For full disclosure, here is the sentence in my methods.
"The dataset was reshaped and analyzed to obtain aggregate issue-level, article-level, and database-level metrics using base functions in the statistical programming language R as well as the packages tidyverse (Wickham 2017b) and stringr (Wickham 2017a)."

@1heidi you've hit on part of what I'm trying to nail down too. This is not a crazy question at all. I asked because I am writing a book on R and I want to express this properly. The language here is a little confusing, TBO.

I am calling everything which gets loaded by library(tidyverse) as "Tidyverse Core" or "Tidyverse Base"
Then everything that gets installed by install.packages('tidyverse') I'm calling 'Tidyverse non-core" or "Tidyverse Recommended".

The second options there (Base & Recommended) follow the R naming conventions for base & recommended packages. I personally kinda like core and non-core.

At least that's where my head is today. It might change by tomorrow. And that has nothing to do with appeasing your reviewer, of course.

1 Like

Thanks for the reply! That does complicate things, but I can see how the distinction will be especially important for book. Small bright side is you'll have the space to provide actual definitions. Maybe no matter what I call it in the paper, it'll be a little confusing since the names aren't entirely pinned down. It seems a little odd, but maybe I should just cut to the chase and reference the call directly. How weird is this:

"The dataset was reshaped and analyzed to obtain aggregate issue-level, article-level, and database-level metrics using base functions in the statistical programming language R as well as the package stringr (Wickham 2017a) and Tidyverse Base loaded via library(tidyverse) (Wickham 2017b).

I have made the data, documentation, and scripts openly available though, so anyone who is truly interested in my methods will refer to them and not the article's methods sections. So hopefully that will help alleviate some confusion.

Thanks again.

1 Like

I talk about the tidyverse CRAN package as a "meta package". It is a convenience for installing a bunch of packages at once. If you attach it via library(tidyverse), it is a convenient way to attach a subset of those packages at once -- namely, the "core packages".

As for your reviewer, I guess I can see both sides. You definitely could spell out which tidyverse packages you actually use. But I tend to agree with you. If you're using a function or two each, from several core packages, it seems sensible and concise to say that you used the tidyverse (referring to the meta package).

2 Likes

Thank you, Jenny! That's helpful to think about it as a meta package. I have the attached packages listed my README, so I'll keep smithing the methods to be as clear but short as possible and then reiterate that detail should be sought in the documentation that accompanies dataset & scripts. The methods will get unreadable really fast otherwise.

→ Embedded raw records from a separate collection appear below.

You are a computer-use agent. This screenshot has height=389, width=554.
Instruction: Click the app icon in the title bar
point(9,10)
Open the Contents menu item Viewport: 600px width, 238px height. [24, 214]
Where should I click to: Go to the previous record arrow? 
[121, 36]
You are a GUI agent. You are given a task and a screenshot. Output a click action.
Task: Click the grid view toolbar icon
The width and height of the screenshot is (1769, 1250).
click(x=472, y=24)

(While I'm here - thank you (& the TAs) so much for HappyGitwithR!)

2 Likes

I think using "Base" for anything other than base R would be super confusing. I know you're not taking a poll here, but what is a forum the internet for if not giving unsolicited opinions? :stuck_out_tongue_winking_eye:

4 Likes

I like "core" and "more". "Tidy by Nature" sounds like a great idea for the series of R t-shirts that I'll design one of these days.

2 Likes

Regarding how to reference tidyverse and other packages in papers: what you want in the methods section of a paper is replicability; so you usually not only need to refer to what tools you are using but also to their versions, because things can change significantly across versions.

To that regard, if you reference a given version of the tidyverse meta-package, let's say 1.2.0, does it imply a given version of each of the underlying packages or does tidyverse just load the latest version available? If this is the second case, then I guess your reviewers are right @1heidi and what you should really do is document the versions of the underlying packages.

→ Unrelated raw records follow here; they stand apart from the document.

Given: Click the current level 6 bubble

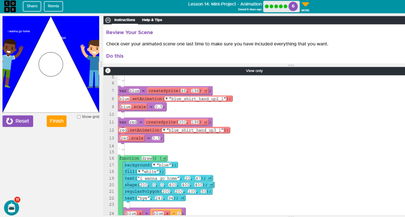Looking at the screenshot, I should [293, 6].
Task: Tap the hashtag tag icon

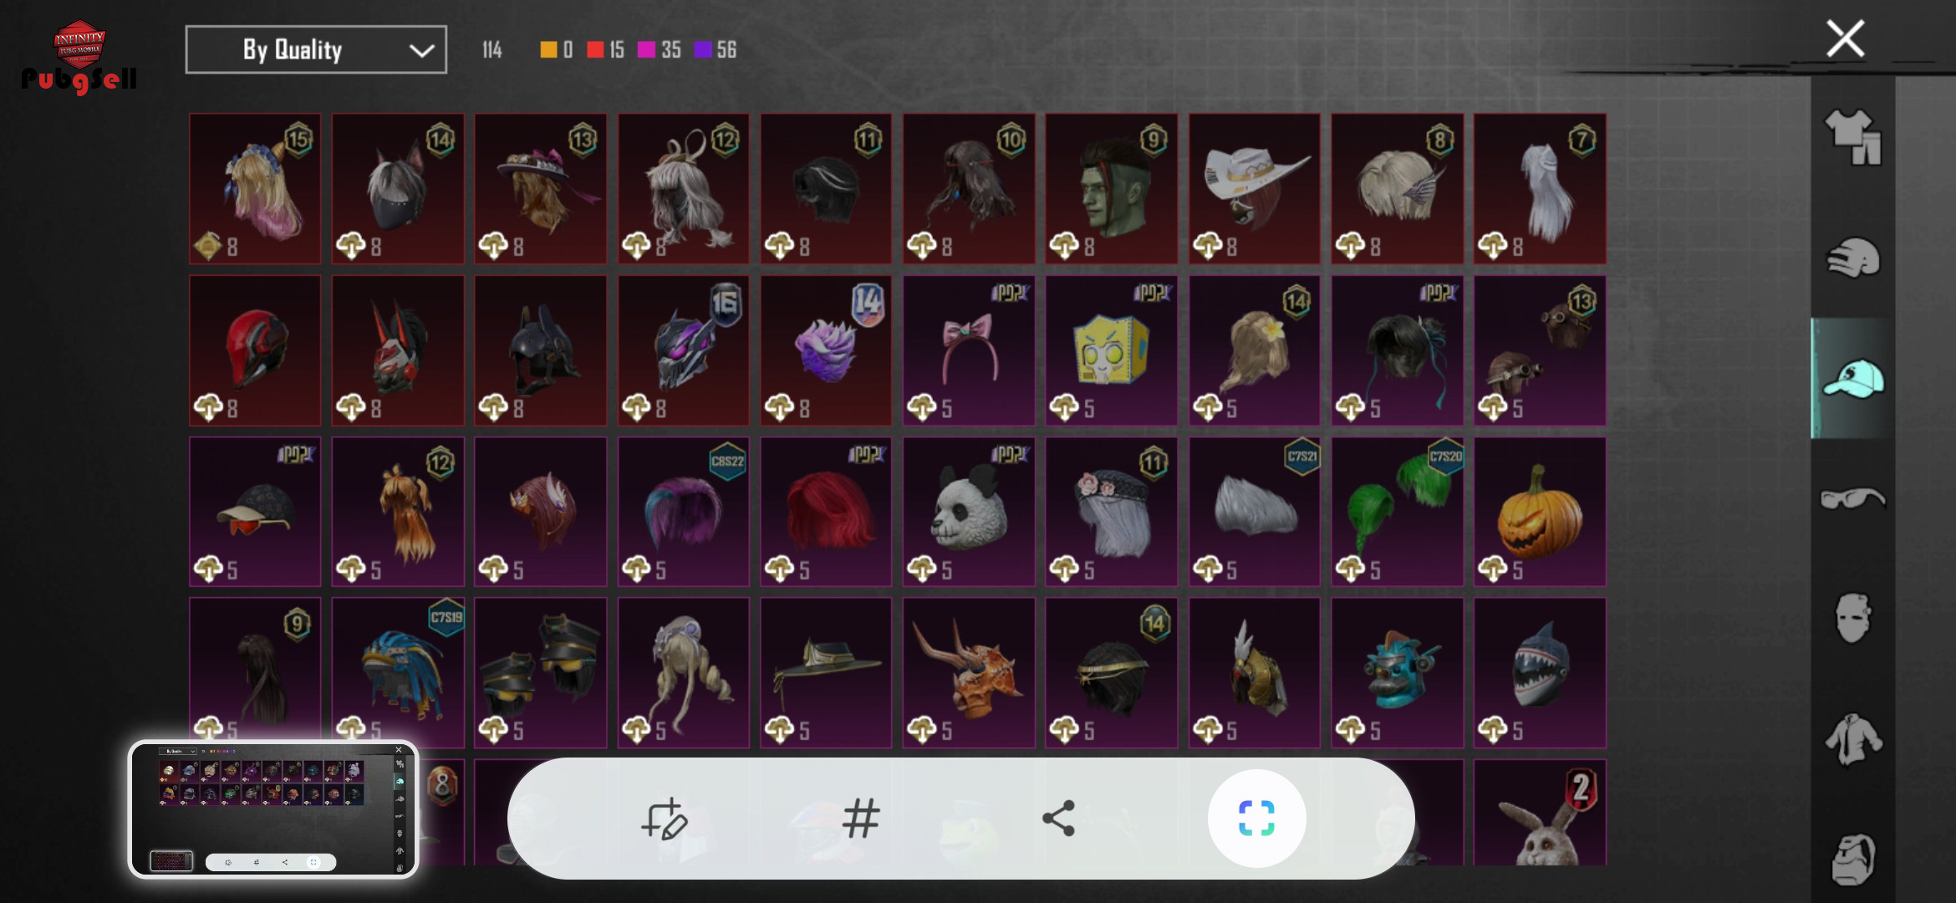Action: pyautogui.click(x=861, y=819)
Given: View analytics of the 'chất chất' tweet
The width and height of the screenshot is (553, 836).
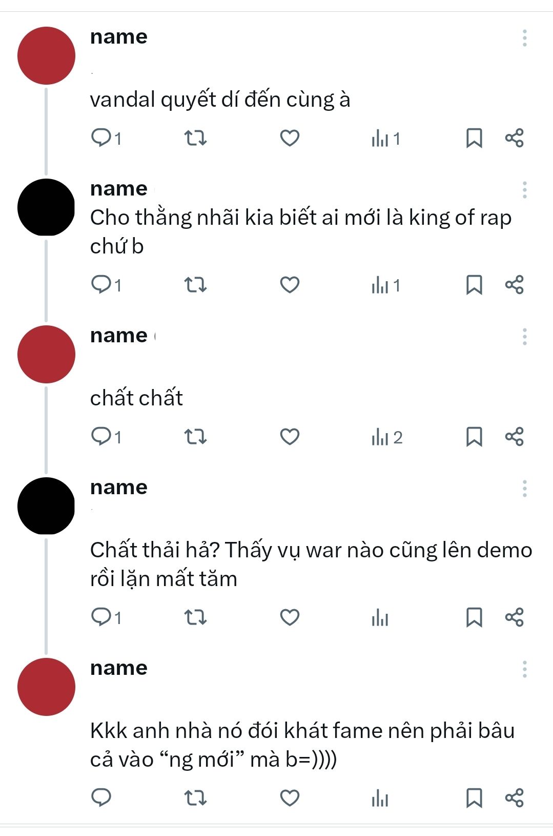Looking at the screenshot, I should (387, 437).
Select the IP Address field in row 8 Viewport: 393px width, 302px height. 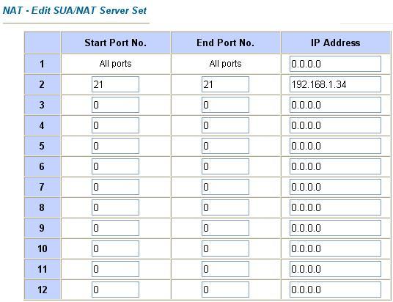[x=335, y=207]
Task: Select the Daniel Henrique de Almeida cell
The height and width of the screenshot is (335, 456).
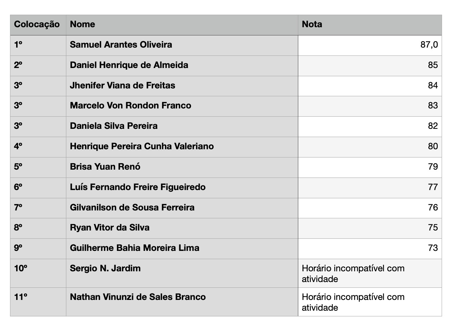Action: [129, 65]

Also, you might what to consider the issue of citations for package authors. By citing tidyverse and Hadley you are not citing the authors of the underlying packages (which are not all by Hadley) when it could be considered that the real work was done by them. I'm not saying Hadley does not deserve citations :wink: but others do too.

PS: Finally, there is a small inconsistency in your methods @1heidi because stringr is core tidyverse so you should cite either just tidyverse or every core package that you use.

3 Likes

Thank you @jiho! I did not think about citations for the other package authors. That's a great point, and I'll double check. I've already documented package versions (along with other session info) in the README for the repo/dataset (https://github.com/1heidi/nar if curious), and I've referenced it repeatedly in the paper. That has just proved helpful ... I used tidyverse_1.1.1, which does not include stringr in the core. During analysis I attached stringr_1.2.0 separately. This does convince me I better add package versions to the text in the methods section, too - I'm just approaching page limits! Thanks to all for the input. Much appreciated!